*** Opening Data for this exercise ***
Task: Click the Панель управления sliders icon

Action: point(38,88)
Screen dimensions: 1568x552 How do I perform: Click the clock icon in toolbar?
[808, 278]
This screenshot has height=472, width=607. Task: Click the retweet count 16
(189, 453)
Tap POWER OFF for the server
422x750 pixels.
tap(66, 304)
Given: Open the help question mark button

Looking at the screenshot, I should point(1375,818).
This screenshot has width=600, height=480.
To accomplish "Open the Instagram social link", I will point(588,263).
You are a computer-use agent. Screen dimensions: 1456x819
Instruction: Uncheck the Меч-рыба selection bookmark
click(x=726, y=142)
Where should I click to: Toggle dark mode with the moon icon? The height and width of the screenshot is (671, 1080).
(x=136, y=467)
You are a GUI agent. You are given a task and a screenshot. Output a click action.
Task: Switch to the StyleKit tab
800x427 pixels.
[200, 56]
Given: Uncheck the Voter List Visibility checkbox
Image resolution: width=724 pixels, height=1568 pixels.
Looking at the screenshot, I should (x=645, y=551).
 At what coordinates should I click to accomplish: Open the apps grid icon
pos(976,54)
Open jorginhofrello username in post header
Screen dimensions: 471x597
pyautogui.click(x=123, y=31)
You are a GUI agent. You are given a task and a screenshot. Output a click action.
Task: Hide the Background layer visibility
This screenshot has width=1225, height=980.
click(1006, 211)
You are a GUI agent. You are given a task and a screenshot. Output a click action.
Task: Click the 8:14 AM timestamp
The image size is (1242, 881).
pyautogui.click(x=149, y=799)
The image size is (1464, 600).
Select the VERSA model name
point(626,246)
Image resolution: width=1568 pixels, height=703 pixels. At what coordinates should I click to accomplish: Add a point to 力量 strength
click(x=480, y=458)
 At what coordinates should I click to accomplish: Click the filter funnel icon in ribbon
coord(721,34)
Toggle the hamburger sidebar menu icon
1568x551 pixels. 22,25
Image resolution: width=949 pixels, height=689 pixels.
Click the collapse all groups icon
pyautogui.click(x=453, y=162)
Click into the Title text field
*** Closing Data for this exercise ***
Please write out the material word for word from its first line through the line holding "Given: Uncheck the", including both, and no line past it.

Solved exercise:
Task: Click the Панель управления sliders icon

Action: point(38,88)
Screen dimensions: 1568x552 How do I perform: Click the clock icon in toolbar?
[808, 278]
This screenshot has height=472, width=607. Task: Click the retweet count 16
(189, 453)
Tap POWER OFF for the server
422x750 pixels.
tap(66, 304)
Given: Open the help question mark button

Looking at the screenshot, I should point(1375,818).
This screenshot has width=600, height=480.
To accomplish "Open the Instagram social link", I will point(588,263).
You are a computer-use agent. Screen dimensions: 1456x819
Instruction: Uncheck the Меч-рыба selection bookmark
click(x=726, y=142)
Where should I click to: Toggle dark mode with the moon icon? The height and width of the screenshot is (671, 1080).
(x=136, y=467)
You are a GUI agent. You are given a task and a screenshot. Output a click action.
Task: Switch to the StyleKit tab
800x427 pixels.
[200, 56]
Given: Uncheck the Voter List Visibility checkbox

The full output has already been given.